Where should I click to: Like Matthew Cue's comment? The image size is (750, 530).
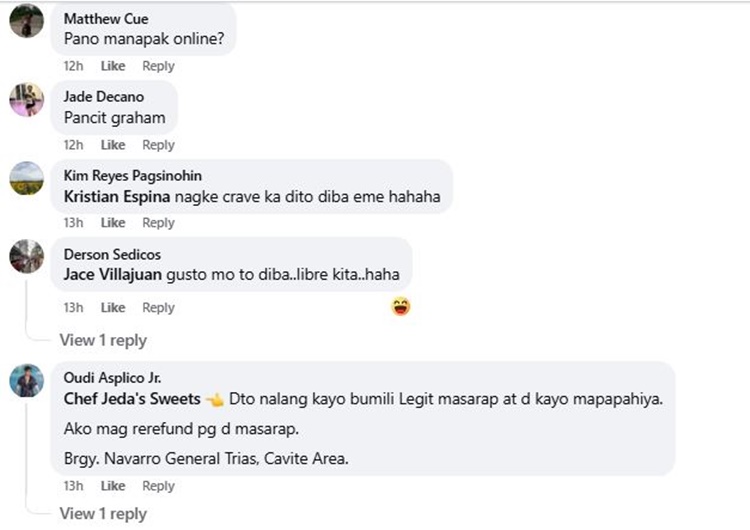(113, 66)
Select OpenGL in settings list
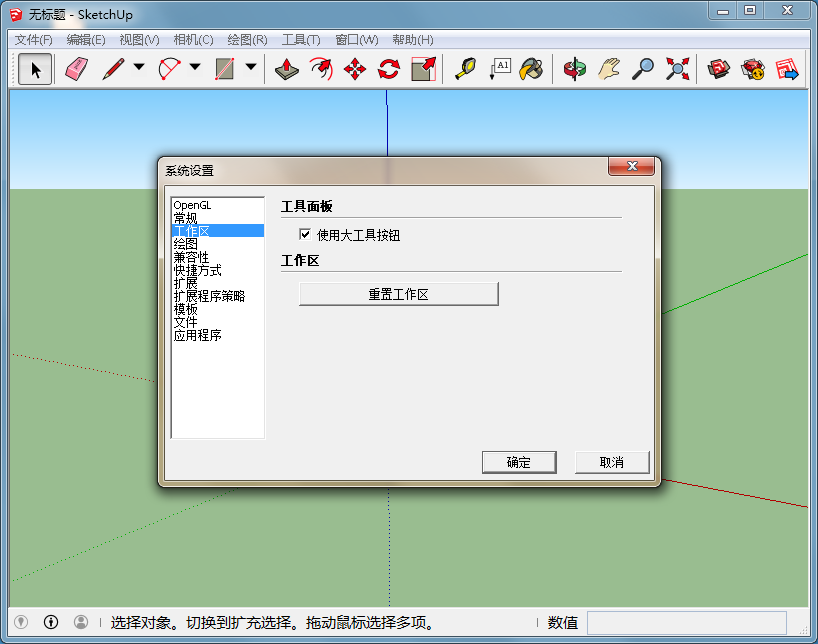 192,205
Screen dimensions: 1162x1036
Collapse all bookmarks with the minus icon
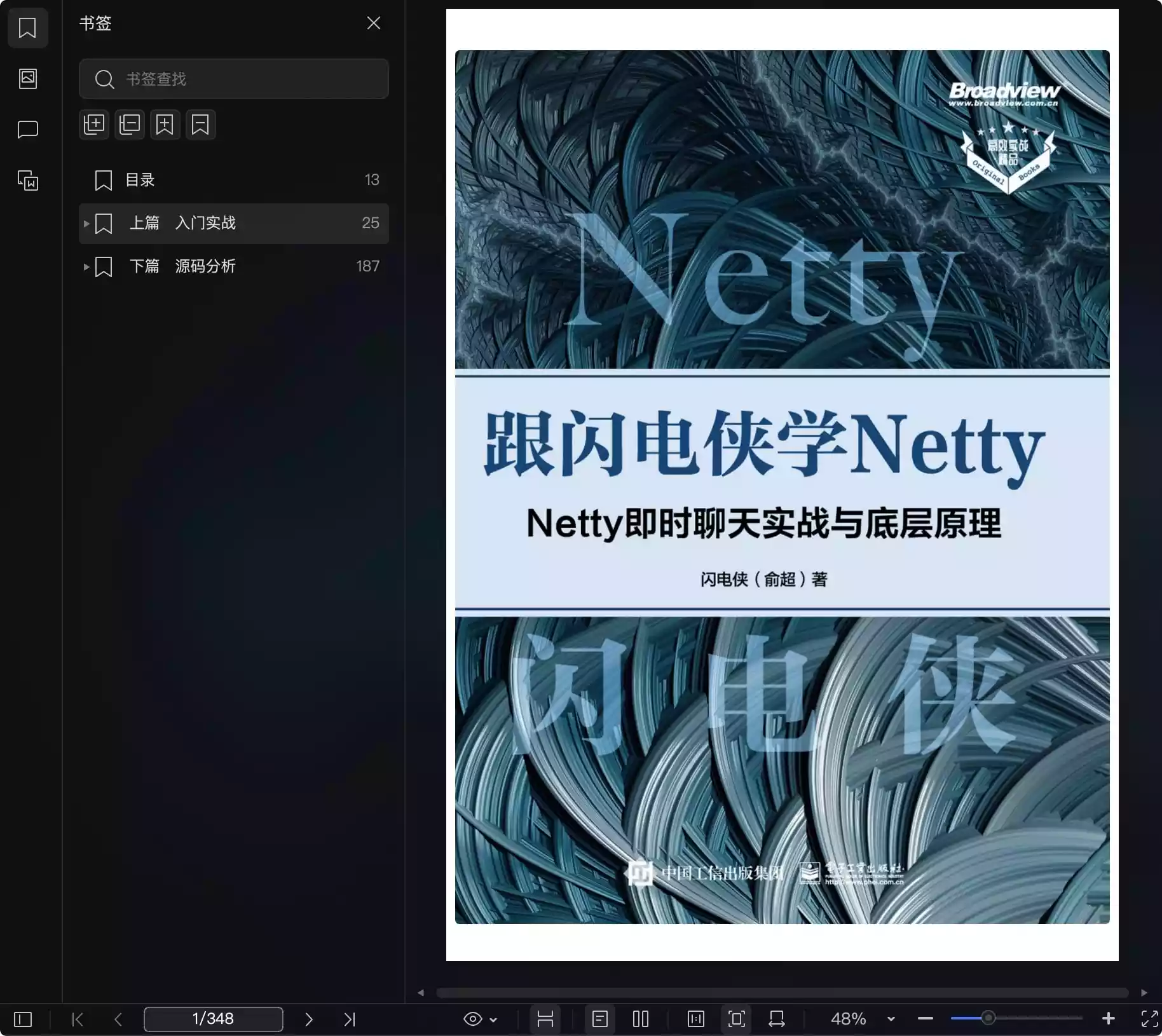click(130, 125)
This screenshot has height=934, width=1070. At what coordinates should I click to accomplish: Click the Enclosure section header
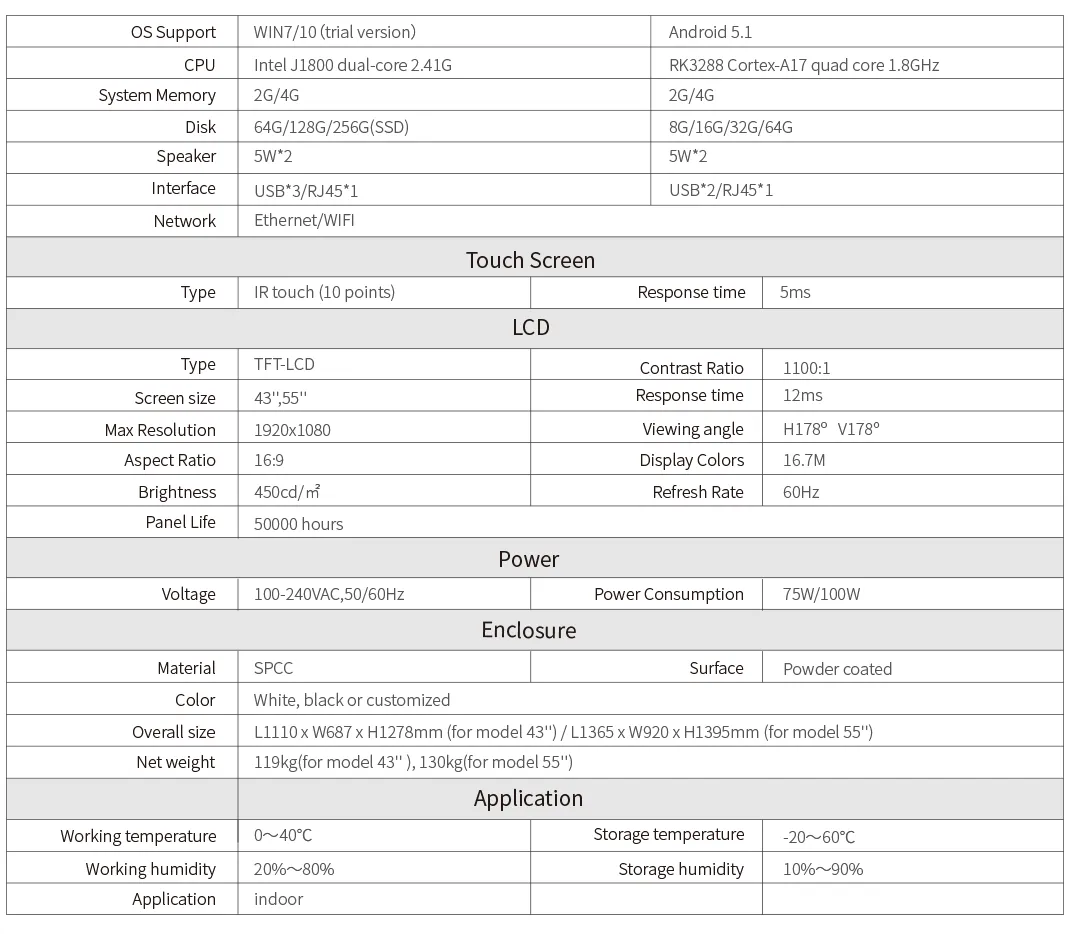pyautogui.click(x=529, y=630)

== Your task ==
Print, without pictures, exactly the lines from the one containing "Screen dimensions: 1162x1036" through the final line of the records above.

== Final answer ==
Screen dimensions: 1162x1036
Collapse all bookmarks with the minus icon
click(130, 125)
This screenshot has height=934, width=1070. At what coordinates should I click to accomplish: Click the Enclosure section header
pyautogui.click(x=529, y=630)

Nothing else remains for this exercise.